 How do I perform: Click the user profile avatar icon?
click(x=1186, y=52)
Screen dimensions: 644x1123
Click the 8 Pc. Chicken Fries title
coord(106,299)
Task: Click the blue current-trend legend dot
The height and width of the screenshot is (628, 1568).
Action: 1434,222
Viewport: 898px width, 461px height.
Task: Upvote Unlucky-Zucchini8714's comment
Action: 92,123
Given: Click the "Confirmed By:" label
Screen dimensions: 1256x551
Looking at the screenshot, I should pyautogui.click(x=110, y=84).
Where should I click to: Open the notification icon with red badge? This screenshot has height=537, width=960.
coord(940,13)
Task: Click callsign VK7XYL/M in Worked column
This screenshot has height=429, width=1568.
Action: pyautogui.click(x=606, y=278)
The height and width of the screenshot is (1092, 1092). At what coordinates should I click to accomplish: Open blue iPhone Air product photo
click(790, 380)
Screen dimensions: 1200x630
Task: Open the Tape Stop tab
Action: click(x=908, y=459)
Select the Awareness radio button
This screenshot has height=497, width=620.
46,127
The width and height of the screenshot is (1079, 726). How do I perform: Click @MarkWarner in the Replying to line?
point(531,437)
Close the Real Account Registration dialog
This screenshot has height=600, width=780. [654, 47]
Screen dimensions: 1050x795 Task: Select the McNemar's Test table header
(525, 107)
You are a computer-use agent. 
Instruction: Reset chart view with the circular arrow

- _Task requirements_: Print all of the entries exactly as they appear.

- _Exercise result_:
 How do I perform: Click the user profile avatar icon?
click(x=1186, y=52)
Screen dimensions: 644x1123
Click the 8 Pc. Chicken Fries title
coord(106,299)
Task: Click the blue current-trend legend dot
The height and width of the screenshot is (628, 1568).
Action: 1434,222
Viewport: 898px width, 461px height.
Task: Upvote Unlucky-Zucchini8714's comment
Action: 92,123
Given: Click the "Confirmed By:" label
Screen dimensions: 1256x551
Looking at the screenshot, I should pyautogui.click(x=110, y=84).
Where should I click to: Open the notification icon with red badge? This screenshot has height=537, width=960.
coord(940,13)
Task: Click callsign VK7XYL/M in Worked column
This screenshot has height=429, width=1568.
Action: pyautogui.click(x=606, y=278)
The height and width of the screenshot is (1092, 1092). At what coordinates should I click to accomplish: Open blue iPhone Air product photo
click(790, 380)
Screen dimensions: 1200x630
Task: Open the Tape Stop tab
Action: click(x=908, y=459)
Select the Awareness radio button
This screenshot has height=497, width=620.
46,127
The width and height of the screenshot is (1079, 726). How do I perform: Click @MarkWarner in the Replying to line?
point(531,437)
Close the Real Account Registration dialog
This screenshot has height=600, width=780. [654, 47]
Screen dimensions: 1050x795 Task: Select the McNemar's Test table header
(525, 107)
You are a computer-use agent. 
Instruction: Reset chart view with the circular arrow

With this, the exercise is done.